# crocodiles spotted in norfolk



## connor 1213 (Apr 6, 2009)

You might want to stay away from the water if you're on holiday in Norfolk, because a holidaymaker claims to have spotted two alligators lurking in a lake at Waveney Valley Lakes holiday park in Wortwell.

Worried visitors are now staying away from the fishing lakes, but so far police have failed to find the snappy pair.

Park manager Dave Potter told The Sun: 'It has caused quite a stir.

'We have 90 plots for caravans and lodges, so there are a lot of people here.

'The police had a good look around but didn't find anything.'

However, alligator expert Dr Laura Brandt said it was possible they had been released and found their way to the water – which means there really could be alligators on the loose.

She said: 'They will eat anything that moves.'

Alligators, which are native to the US and china, can weigh up to 800 pounds and can grow to more than 13 feet long. Their average lifespan is 50 years.

The Waveney Valley Lakes holiday park is about 50 miles north of London and has been a popular fishery since 1960 when thousands of carp, tench and bream were introduced to the lakes.

The park prides itself on being a 'natural haven for wildlife' - although we're pretty sure that alligators aren't especially welcome.

June is the perfect time for a holiday, but if you gone off the idea of a trip to Norfolk, why not click on the image below to see our editor's suggestions...

Two alligators spotted in a holiday park in Norfolk - AOL Travel UK


----------



## Austin Allegro (Oct 5, 2008)

i wondered where my pair dotty and daisy had escaped to:lol2:


----------



## I am a scarecrow (Nov 18, 2009)

Is this like the tiger spotted in Southampton the other week?


----------



## Bradley (Aug 26, 2009)

I am a scarecrow said:


> Is this like the tiger spotted in Southampton the other week?
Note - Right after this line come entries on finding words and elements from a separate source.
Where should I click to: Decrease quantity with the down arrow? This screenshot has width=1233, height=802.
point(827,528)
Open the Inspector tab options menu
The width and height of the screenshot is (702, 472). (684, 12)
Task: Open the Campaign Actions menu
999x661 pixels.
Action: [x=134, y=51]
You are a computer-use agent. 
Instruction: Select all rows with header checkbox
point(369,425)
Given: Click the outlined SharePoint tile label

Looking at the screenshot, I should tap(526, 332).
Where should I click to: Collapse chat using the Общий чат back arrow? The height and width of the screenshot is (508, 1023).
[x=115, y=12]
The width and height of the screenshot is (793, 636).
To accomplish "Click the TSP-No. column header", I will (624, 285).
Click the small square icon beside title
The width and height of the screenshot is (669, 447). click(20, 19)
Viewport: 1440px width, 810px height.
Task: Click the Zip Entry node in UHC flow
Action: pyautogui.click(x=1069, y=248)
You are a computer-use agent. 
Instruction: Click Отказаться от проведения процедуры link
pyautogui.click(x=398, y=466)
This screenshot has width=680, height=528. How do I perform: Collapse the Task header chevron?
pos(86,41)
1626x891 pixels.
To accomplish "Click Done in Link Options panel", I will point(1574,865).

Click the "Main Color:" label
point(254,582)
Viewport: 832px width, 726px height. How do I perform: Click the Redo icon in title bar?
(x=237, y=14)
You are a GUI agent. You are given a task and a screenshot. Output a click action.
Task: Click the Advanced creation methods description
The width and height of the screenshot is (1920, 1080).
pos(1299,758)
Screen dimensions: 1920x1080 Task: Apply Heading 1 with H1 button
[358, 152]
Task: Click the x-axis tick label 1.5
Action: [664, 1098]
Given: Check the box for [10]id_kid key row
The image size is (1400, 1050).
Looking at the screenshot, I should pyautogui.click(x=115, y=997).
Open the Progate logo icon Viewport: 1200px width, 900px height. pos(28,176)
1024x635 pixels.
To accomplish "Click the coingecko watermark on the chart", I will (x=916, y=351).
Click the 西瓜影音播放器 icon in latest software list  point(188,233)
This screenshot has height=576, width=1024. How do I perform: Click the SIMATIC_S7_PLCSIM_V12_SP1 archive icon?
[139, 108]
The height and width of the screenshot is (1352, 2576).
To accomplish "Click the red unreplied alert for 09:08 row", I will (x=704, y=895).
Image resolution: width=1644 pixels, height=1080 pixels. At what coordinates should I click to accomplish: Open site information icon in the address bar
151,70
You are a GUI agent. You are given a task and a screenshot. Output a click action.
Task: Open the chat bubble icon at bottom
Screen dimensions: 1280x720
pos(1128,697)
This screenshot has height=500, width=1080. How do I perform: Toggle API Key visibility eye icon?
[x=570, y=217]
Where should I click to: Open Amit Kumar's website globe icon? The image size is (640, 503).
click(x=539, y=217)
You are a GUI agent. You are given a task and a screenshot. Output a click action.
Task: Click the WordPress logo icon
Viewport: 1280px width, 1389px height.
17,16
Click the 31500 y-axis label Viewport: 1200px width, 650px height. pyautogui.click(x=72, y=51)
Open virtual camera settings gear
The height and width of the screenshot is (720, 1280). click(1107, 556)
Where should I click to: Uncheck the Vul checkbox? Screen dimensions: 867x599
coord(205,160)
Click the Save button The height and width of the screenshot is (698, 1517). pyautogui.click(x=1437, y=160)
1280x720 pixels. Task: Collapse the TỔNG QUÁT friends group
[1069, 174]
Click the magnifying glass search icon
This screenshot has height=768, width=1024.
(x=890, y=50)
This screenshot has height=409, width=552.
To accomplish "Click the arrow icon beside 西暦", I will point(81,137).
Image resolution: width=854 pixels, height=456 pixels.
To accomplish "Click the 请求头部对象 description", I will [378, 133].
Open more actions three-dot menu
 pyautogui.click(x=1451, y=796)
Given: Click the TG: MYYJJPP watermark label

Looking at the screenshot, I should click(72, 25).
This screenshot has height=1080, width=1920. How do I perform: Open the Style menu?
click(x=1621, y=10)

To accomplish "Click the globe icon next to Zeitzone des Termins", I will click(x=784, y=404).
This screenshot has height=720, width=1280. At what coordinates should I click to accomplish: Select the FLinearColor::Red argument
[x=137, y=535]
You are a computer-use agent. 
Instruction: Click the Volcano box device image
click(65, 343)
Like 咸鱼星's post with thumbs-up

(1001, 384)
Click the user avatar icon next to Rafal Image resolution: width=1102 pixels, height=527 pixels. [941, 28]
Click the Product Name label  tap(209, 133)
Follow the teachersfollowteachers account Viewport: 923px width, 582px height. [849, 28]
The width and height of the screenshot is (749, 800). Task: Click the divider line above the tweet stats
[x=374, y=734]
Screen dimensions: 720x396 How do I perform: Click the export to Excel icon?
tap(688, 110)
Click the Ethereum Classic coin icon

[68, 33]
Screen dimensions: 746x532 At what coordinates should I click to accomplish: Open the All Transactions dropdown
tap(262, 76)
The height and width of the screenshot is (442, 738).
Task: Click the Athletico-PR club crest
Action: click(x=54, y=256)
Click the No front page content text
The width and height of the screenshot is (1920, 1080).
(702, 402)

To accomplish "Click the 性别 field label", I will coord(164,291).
That was actually a stuffed toy though lol:2thumb:


----------



## slippery42 (Mar 23, 2008)

connor 1213 said:


> a holidaymaker claims to have spotted two alligators lurking in a lake at Waveney Valley Lakes holiday park in Wortwell


Knowing what most of the public are like at identifying animals I give this Zero truth!


----------



## I am a scarecrow (Nov 18, 2009)

Bradley said:


> That was actually a stuffed toy though lol:2thumb:


Yes, I know. It was only a few miles away from where I live.

Sarcasm.:Na_Na_Na_Na:


----------



## Yorkshire Gator (Oct 16, 2009)

since when did the police know what they're looking for?


----------



## ldnessexreps (Jan 11, 2011)

*never unless u give it to them*



Yorkshire Gator said:


> since when did the police know what they're looking for?


lmfao


----------



## LukeRutherford (Jun 15, 2010)

Norfolk-in-chance am I going there then!


----------



## kirky1980 (Apr 4, 2010)

i now know where im booking a holiday :mf_dribble:

do you think id get away with a stowaway in my case:whistling2:


----------



## brownj6709 (Jan 26, 2010)

I'm sorry but amidst all the bull in that story, I've fished those lakes and in no way are they a haven for wildlife haha.


----------



## connor 1213 (Apr 6, 2009)

brownj6709 said:


> I'm sorry but amidst all the bull in that story, I've fished those lakes and in no way are they a haven for wildlife haha.


was only posting it incase anyone was interested but yeah alot of :censor: is spoke in papers :/


----------